A random question — does anybody know where Google’s TPU would fit on this graph? It’s a trick question because the original TPU doesn’t do floating point 32 math, so it doesn’t even register on here. The reason I ask this question is that while I think most people conceptually can follow that hardware is getting faster and faster, the second piece of the puzzle for the last few years has been using smaller and smaller operations. If you go from a 32-bit floating point object down to a 16 bit one, and you can still do the same math, then that means you can do twice as many operations in the same time. The second trick is that they’ve introduced these various hardware devices (multiplier–accumulator) so that this whole step can be done even faster and faster. So we have the traditional floating point 32 bit here, we’ve got the floating point 16 bit, and the INT-8 which is what the original TPU was based around, which gives you a 16x speed up just by reducing the precision of math and finally we’ve got the INT-4 portion of the new Turing chips. Pay attention to FP16, because that is one of the important tricks that the Volta does.
High-performance Computing (18:55)
Next, we’ll jump over to the Summit supercomputer. This is at Oak Ridge, the former site of the Manhattan project, once upon a time. But nowadays, they do a lot of high-performance computing. This is the paper that came out last month on the summit supercomputer — they’re trying to model large climate systems using this computer, so the cool part of this graph is simply the x-axis. That’s 0 up to approximately 28000 GPUs being thrown at these problems. Then, what’s cool to me is that basically all of this work that’s gone into TensorFlow is basically linear scaling — the more GPUs you can throw at your problem, the faster you can get a solution. The Summit architecture is using a custom IBM architecture, there’s been a lot of work that’s gone on under the hood, very specifically with NVLink in order to deliver a unified memory architecture. The actual computer is not made of Nvidia DGX-1s, we’ll say, but you can think of this cluster as being roughly equal to 3 ½ thousand DGX-1s. If you’re on Amazon and you’re using a P3–16x Large, that’s a DGX-1, to give you a point of reference.
Most of us probably cannot take our problems and throw 20,000 GPUs at them, but all of us can take advantage of the difference between the red and blue lines here. The blue line is demonstrating FP-32 training, and the red line is demonstrating FP-16 training. These are two segmentation networks, but they modified the math to run on the lower precision operands, and so you can see that this one maxed out around 200 petaflops, but by reducing the precision of math, they were able to get to 500 petaflops. The same thing for this DeepLab over here, it maxed out around 300 petaflops using the FP-32, whereas whenever they went to FP-16, they were able to get up to somewhere in the range of 900 petaflops, honing in on that exaflop territory.

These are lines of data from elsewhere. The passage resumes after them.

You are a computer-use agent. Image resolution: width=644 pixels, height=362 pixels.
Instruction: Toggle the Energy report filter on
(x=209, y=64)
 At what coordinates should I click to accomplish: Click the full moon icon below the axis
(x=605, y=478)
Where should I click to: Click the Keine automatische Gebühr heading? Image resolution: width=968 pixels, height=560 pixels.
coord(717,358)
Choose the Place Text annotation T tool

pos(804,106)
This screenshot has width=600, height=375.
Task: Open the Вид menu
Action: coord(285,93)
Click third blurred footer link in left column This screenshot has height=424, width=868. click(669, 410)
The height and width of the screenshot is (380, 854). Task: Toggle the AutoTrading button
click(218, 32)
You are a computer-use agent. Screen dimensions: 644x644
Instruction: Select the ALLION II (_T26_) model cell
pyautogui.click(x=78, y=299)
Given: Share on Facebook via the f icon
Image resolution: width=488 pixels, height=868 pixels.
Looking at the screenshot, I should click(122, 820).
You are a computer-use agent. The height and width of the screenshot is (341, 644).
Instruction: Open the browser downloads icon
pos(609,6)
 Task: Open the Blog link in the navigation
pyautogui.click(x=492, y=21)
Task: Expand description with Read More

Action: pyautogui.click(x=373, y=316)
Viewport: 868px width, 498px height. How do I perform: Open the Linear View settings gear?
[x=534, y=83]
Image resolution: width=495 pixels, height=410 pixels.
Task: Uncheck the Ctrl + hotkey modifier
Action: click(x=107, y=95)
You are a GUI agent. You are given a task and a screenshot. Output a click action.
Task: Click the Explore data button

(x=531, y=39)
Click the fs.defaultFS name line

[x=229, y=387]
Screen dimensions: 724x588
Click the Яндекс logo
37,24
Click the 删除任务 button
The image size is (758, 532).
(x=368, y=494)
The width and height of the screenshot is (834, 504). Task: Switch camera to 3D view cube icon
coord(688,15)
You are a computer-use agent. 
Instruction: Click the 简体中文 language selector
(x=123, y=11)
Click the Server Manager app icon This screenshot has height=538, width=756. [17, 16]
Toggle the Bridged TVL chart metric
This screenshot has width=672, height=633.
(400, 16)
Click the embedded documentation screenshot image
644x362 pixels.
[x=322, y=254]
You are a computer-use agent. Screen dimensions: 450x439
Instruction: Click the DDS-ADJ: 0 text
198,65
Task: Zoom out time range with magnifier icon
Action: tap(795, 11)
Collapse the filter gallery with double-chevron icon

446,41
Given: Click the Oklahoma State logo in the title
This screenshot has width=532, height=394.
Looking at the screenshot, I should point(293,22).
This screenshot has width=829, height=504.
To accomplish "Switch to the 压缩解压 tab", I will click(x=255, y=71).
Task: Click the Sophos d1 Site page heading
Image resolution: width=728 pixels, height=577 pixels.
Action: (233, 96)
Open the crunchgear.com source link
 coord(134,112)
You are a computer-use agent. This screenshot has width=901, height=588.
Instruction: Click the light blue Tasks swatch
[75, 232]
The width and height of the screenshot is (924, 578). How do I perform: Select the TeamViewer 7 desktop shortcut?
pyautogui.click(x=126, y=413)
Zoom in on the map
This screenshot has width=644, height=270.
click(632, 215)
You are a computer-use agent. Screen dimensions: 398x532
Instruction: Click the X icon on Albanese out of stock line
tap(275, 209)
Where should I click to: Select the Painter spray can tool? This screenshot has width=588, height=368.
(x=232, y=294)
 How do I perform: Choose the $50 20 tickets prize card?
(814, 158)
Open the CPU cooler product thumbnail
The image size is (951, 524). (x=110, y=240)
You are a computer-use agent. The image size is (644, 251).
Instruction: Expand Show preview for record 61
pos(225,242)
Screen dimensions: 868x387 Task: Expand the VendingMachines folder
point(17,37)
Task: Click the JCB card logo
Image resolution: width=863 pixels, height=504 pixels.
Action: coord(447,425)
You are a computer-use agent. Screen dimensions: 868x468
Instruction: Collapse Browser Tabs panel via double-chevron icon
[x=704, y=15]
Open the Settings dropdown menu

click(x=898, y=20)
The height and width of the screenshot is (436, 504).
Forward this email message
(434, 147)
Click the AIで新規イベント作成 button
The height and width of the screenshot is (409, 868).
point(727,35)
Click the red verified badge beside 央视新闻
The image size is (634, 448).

Converting your Models (21:45)
What do you need to do in order to convert your models from FP-32 to FP-16? Earlier this year, I took the Fast.ai course in person downtown and we worked on this DAWNbench competition out of Stanford. Our entry came in second in the Imagenet portion, and I can basically give you our high powered secret recipe for getting those results. Number one — algorithms. If you spend any time on anything, spend your time on algorithms. We had quantized hardware, we used Volta boxes (a DGX-1), and then we had quantized software. The PyTorch team upstream had done a lot of work in order to get Volta working on these devices, we had to do a bunch of coding in order to convert the Fast.ai code base to support the half-precision math, and then finally we did a little bit of distributed training on top by using 8 GPUs to solve each problem.
This picture is a little blurry, but it’s this guy at Google named Jeff Dean who was talking about how by implementing the algorithms that were introduced in the competition, they were able to reduce the cost of their training in half. That’s kind of cool.
For us, in order to implement all this, we basically had to do a lot of elbow grease. We did a lot of custom coding and whatnot. You all probably do not want to do that, and more broadly, that shouldn’t be what you have to do in order to get good performance out of your models. So about a decade ago, a company named Apple had a similar problem. They were locked to their GPU providers for their mobile devices, which is the iPhones. They wanted to change GPU providers, but they didn’t want to lose any performance for their existing code base, so they hired this guy named Chris Lattner and he came in and introduced LLVM. That’s a project he worked on at the University of Illinois. By doing this, they basically went from having to write a custom GPU code for every model that they needed to implement to just writing a way to get code into LLVM and another way for LLVM to get the code out for a specific GPU architecture. So then, adding new GPUs to their pipeline was simply a question of writing a new transpiler for that particular GPU.
As a direct result of this, they were able to switch their GPU manufacturers, but over time, many of these key concepts started to make their way into the larger iOS ecosystem. In the initial phase, they introduced Clang and LLVM into the Objective-C code base, and they started introducing memory and thread safety checks where the compiler can actually catch stuff long before it actually got pushed out into the field and would cause crashes there. They were retrofitting these changes on top of C, and they basically pushed it out about as far as they could. The next step was to introduce Swift and bring full-blown functional programming into the iOS world.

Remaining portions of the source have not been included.